## Extrait du texte:
───

I. — Géologie et préhistoire dans le Nord de la France : une longue histoire commune et des apports reciproques
L'origine des recherches sur les dépôts quaternaires du nord de la France est intimement liée à celle de la Préhistoire depuis les travaux de Jacques Boucher de Perthes, publiés en 1847. Ce dernier démontra l'association, au sein d'alluvions anciennes de la Somme à Abbeville, d'outils en silex taillés par l'homme avec des restes d'animaux fossiles. La couverture loessique attire également l'attention des chercheurs (Auguste et al., 2014), toujours avec prise en compte des « produits de l'industrie humaine » (Ladrière, 1890). La fin du XIXe siècle et le début du XXe siècle sont féconds en recherches sur les formations quaternaires et les industries paléolithiques associées (Antoine et al., 2010), grâce aux nombreuses carrières (gravières et briqueteries) ouvertes dans les dépôts alluviaux et les formations de couverture (Commont, 1909). Nombre de briqueteries restent encore visibles bien après-guerre. Les coupes dans les loess sont ainsi largement exposées dans la thèse de J. Sommé (1975), telles que Marquion, Vimy… Les travaux de P. Antoine s'inscrivent dans cette lignée, avec l'étude détaillée des paléosols présents dans les couvertures des terrasses de la Somme, l'insertion chronostratigraphique des occupations associées et l'établissement d'une coupe-type en contexte loessique pour le Début Glaciaire weichsélien (Antoine, 1989, 1990). Au cours des années 1990 et 2000, les recherches sur les loess de Picardie et des régions avoisinantes connurent un essor sans précédent en liaison avec le développement rapide de l'archéologie de sauvetage sur les grands travaux d'aménagement, en particulier les tracés linéaires (TGV Nord, autoroutes A16 [Locht, 2002], A29, Canal Seine-Nord-Europe entre autres…). La réalisation de sondages destinés à la découverte de gisements paléolithiques et l'étude des occupations préhistoriques dans leur contexte géomorphologique, chronostratigraphique et paléoenvironnemental ont alors mené à la constitution d'équipes pluridisciplinaires informelles alliant Afan-Inrap, CNRS, MNHN… (Coutard et al., 2012).
II. — L'étude des couvertures lœssiques en archéologie
L'objectif des sondages réalisés lors de la phase dite de diagnostic est de déterminer la présence ou l'absence de vestiges archéologiques. Les sondages sont réalisés avec une pelle hydraulique à godet lisse (Locht et al., 2010). Ils permettent d'observer les grandes lignes des séquences sédimentaires, l'accumulation des observations (plus de 2 500 sondages, plus de 80 profils détaillés) et des corrélations menant à l'élaboration de séquences pédosédimentaires synthétiques et de séquences de référence, prenant en compte la répartition spatiale des différentes formations à l'échelle régionale. Les fouilles préventives sont le lieu des études pluridisciplinaires approfondies (près de 20 fouilles paléolithiques à ce jour). Les fouilles programmées, complémentaires, offrent l'avantage du temps de réflexion, mais concernent des surfaces beaucoup plus petites.

───

## Tâche assignée 1:
D'après l'extrait sur la géologie et la préhistoire du nord de la France, avec quel engin les sondages de diagnostic sont-ils réalisés ?
## Tâche assignée 2:
Prolongez l'extrait sur la géologie et la préhistoire du nord de la France à partir de sa dernière phrase.
Les entrées constituent un matériel distinct de l'extrait.

───

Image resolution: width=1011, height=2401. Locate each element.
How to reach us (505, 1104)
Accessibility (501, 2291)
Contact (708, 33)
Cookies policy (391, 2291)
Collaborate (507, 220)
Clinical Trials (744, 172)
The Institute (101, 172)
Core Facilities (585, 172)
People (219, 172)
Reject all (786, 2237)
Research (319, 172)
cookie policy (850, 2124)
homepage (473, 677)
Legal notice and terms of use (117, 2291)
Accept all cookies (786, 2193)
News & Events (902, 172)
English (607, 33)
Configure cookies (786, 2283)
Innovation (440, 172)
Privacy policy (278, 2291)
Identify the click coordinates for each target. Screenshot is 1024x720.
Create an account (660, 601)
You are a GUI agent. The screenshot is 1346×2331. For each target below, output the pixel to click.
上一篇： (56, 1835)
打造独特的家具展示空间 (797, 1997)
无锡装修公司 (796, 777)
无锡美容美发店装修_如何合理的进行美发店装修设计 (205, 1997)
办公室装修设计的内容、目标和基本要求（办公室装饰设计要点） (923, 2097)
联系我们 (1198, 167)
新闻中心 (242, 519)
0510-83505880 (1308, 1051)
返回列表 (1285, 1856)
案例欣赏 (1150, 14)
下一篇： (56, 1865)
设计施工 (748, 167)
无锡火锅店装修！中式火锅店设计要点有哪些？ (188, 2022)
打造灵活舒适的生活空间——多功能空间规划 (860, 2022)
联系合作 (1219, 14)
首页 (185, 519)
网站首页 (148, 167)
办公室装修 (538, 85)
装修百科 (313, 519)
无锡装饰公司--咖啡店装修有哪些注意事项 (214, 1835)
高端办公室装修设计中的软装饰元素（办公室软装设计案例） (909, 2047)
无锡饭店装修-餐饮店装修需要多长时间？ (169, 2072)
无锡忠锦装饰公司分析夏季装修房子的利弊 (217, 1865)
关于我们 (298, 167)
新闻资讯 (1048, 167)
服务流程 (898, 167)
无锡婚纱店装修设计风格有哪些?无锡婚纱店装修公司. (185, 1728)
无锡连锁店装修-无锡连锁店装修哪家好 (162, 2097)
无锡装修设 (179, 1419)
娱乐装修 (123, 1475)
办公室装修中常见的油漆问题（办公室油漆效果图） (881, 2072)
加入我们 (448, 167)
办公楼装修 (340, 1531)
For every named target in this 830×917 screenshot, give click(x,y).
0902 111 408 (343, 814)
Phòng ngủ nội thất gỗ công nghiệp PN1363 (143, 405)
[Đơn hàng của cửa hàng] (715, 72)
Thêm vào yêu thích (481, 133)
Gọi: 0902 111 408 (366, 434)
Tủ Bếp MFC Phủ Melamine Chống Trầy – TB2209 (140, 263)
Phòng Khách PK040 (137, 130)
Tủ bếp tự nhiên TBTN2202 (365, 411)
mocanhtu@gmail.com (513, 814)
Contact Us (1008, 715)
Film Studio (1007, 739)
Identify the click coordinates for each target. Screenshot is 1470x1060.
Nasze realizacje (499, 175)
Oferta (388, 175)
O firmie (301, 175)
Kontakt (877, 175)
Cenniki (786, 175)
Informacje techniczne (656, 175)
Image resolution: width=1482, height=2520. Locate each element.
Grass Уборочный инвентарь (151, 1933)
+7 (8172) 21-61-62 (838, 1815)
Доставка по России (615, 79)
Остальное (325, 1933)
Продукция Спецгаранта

───

## Résultat obtenu 1:
Avec une pelle hydraulique à godet lisse.

## Résultat obtenu 2:
III. — Exemple du canal Seine-Nord-Europe
Les diagnostics archéologiques sur le tracé du futur Canal Seine-Nord-Europe, réalisés par l'Inrap, ont débuté en 2008. La couverture loessique et diverses formations alluviales ont été explorées grâce à plus de 800 sondages en puits entre Noyon (Oise) et Oisy-le-Verger (Pas-de-Calais). Les sondages ont été effectués par des équipes locales alliant préhistoriens et géomorphologues. Une pelle au bras rallongé a permis de traverser des épaisseurs de limons variables, dépassant 13 m dans certains secteurs du Pas-de-Calais. Les séquences observées, reposant sur la craie ou des formations tertiaires, correspondent majoritairement au Pléistocène supérieur. De nombreux silex taillés ont été récoltés mais les sites archéologiques bien conservés sont en nombre restreint. Trois fouilles de grande ampleur ont eu lieu. Deux fouilles à Havrincourt (Pas-de-Calais) ont permis des avancées importantes quant à la chronostratigraphie du Pléniglaciaire inférieur et moyen du Weichsélien (Antoine et al., 2014) (Fig. 1). Une fouille à Etricourt-Manancourt (Somme) a été effectuée sur des niveaux acheuléens et moustériens pris dans une séquence pédosédimentaire unique couvrant les MIS 11 à 5. Cette fouille a montré que le modèle d'occupation humaine lié aux phases climatiques et pédosédimentaires, construit en Picardie pour le Weichsélien, peut servir de base de réflexion pour d'autres cycles interglaciaire-glaciaire, ainsi que pour d'autres régions de France et d'Europe.